-- Selected excerpt --
◇ ◇ ◇
[Radiance-general] Weighting factors used in the irradiance calculation

Wed Jun 24 06:04:12 PDT 2015

Hi Greg and Jan,

Thank you for your detailed replies!

Here is my precise application: I want to use Radiance to estimate/simulate
the effective irradiance with respect to the C-lambda.

First option is to use different (-0.034 IR + 0.323 IG + 0.558 IB)
weighting functions for C-lambda as suggested by Geisler-Moroder & Dur
(2010) in their paper (entitled *‘**Estimating melatonin suppression and
photosynthesis activity in real-world scenes from computer generated
images’*). My question is whether using these C-lambda weighting functions
is a correct way of getting effective irradiance with respect to C-lambda
in W/m2 or not?

Second option is to use the spectral rendering as suggested by Ruppertsberg
& Bloj (2008) in their paper (entitled *‘Creating physically accurate
visual stimuli for free: Spectral rendering with RADIANCE’*) . In this case
my question is how can I spectrally model the sky?

Cheers,

Parisa

On 22 June 2015 at 23:57, Greg Ward <gregoryjward at gmail.com> wrote:

> If I may jump in, here...
>
> Ultimately the 179 lumens/watt conversion derives from the peak defined
> efficacy of 683 lumens/watt at 555nm and my particular choice of endpoints
> for the visible spectrum in integrating an equal energy source.  Since the
> power-to-photopic conversion is very sensitive to the choice of endpoints
> (for the very reason that viewers are *not* sensitive to those endpoints),
> I thought to standardize it at some point and end the confusion.  Divide by
> 179 going from photometric units and multiply by 179 going to and the two
> factors cancel, problem solved.
>
> That said, the factor is somewhat arbitrary and Radiance does not really
> care what lighting units it works in.  This is why Jan's trick of
> substituting solar reflectances and solar radiances works just fine.  If
> you dig through most of the Radiance code, you will find very few
> references to wavelength, and in the end you can compute in infrared and
> ultraviolet and nothing will go wrong, so long as you can get by with 3
> channels or don't mind doing multiple runs.
>
> The RGB coefficients for luminance (ignoring the 179 conversion factor)
> add up to 1.0 again as a convention, but it's a common one for conversion
> between color spaces.  In this case, we're converting RGB to one channel of
> CIE XYZ, the Y channel.  The other matrix coefficients can be found in
> ray/src/cal/cal/xyz_rgb.cal, or ray/src/common/spec_rgb.c if you prefer C
> code.
◇ ◇ ◇
-- Recorded information --
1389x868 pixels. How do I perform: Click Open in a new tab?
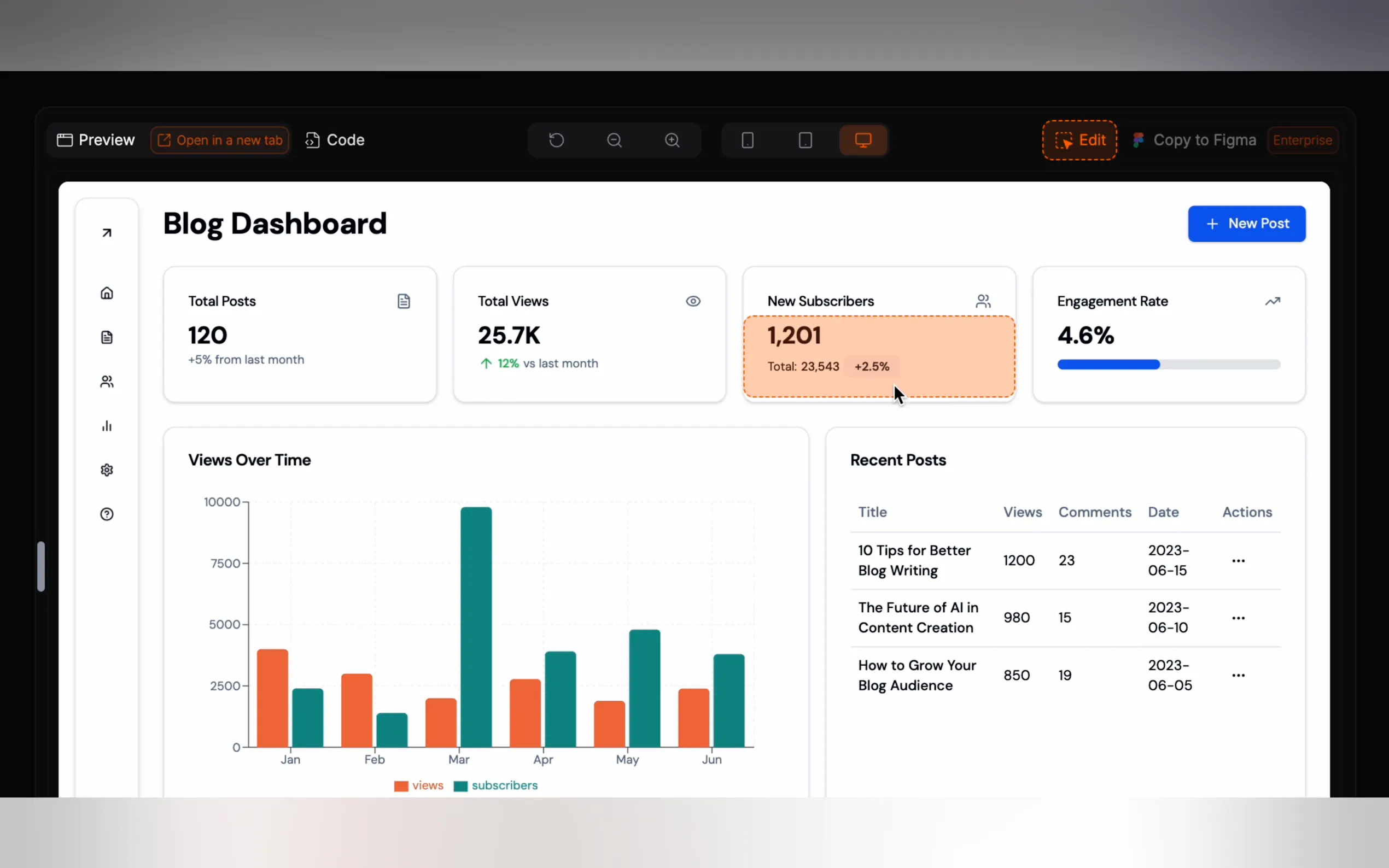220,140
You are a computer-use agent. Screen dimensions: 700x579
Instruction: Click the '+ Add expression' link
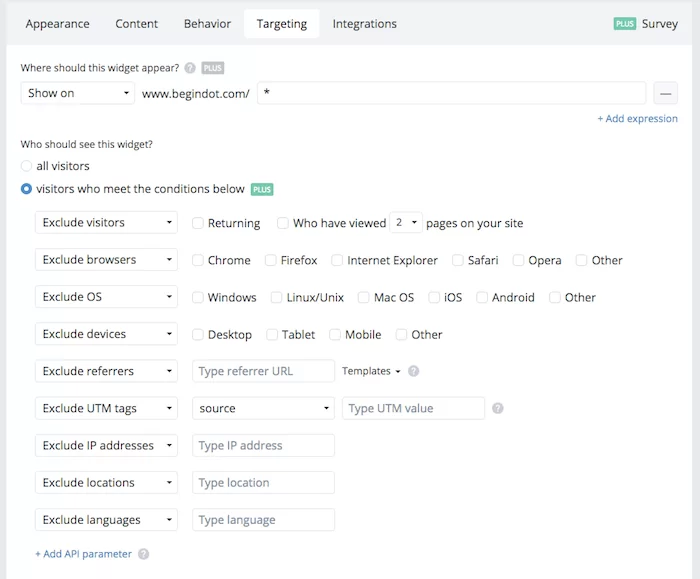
◇ ◇ ◇
-- Exercise A --
Revise the part of the Radiance irradiance weighting message that opens with the words containing "Here is my precise" and closes with "IG + 0.558 IB)", changing "effective irradiance" to "weighted irradiance".
-- Exercise B --
Write the next part of the mailing-list message about weighting factors in the Radiance irradiance calculation, following on from its last line.

-- Exercise output A --
Here is my precise application: I want to use Radiance to estimate/simulate
the weighted irradiance with respect to the C-lambda.

First option is to use different (-0.034 IR + 0.323 IG + 0.558 IB)

-- Exercise output B --
>
> If you would tell us your precise application, what you have as input and
> what you expect as output, it would help us to better answer your question.
>
> Cheers,
> -Greg
>
> > From: Parisa Khademagha <p.khademagha at gmail.com>
> > Subject: Re: [Radiance-general] Weighting factors used in the irradiance
> calculation
> > Date: June 22, 2015 2:14:24 PM PDT
> >
> > Hi Rob,
> >
> > Thank you for your reply! Is the formula incomplete for calculation of
> the irradiance value or it is missing 179 luminous efficacy value for
> conversion of irradiance to illuminance? What if we decide to measure the
> effective irradiance with respect to another curve (for instance C-lambda)?
> Should the summation of the C-lambda weighting functions be also equal to
> 1? Is this a rule in Radiance or it can be violated?
> >
> > Cheers,
> > Parisa
> >
> > On 22 Jun 2015, at 18:10, Guglielmetti, Robert <
> Robert.Guglielmetti at nrel.gov> wrote:
> >
> >> Hi Parisa,
> >>
> >> Yes, these values are the so-called V-lambda or photopic weighting
> function, and yes these three will always equal 1 (naturally your derived
> result will generally be > 1).
> >>
> >> *Be advised*, your formula as printed in your post is incomplete; when
> converting irradiance as computed by Radiance (the software) to
> illuminance, you need to multiply the whole thing by 179 which is the
> luminous efficacy value to be used _with Radiance_. In other words:
> >>
> >> I = 179 * (0.265 IR+ 0.670 IG + 0.065 IB)
> >>
> >> There are scores of posts in the archives about this value and how it
> came to be, and why it works even though it's different from any luminous
> efficacy value you've ever seen in a textbook on light. =)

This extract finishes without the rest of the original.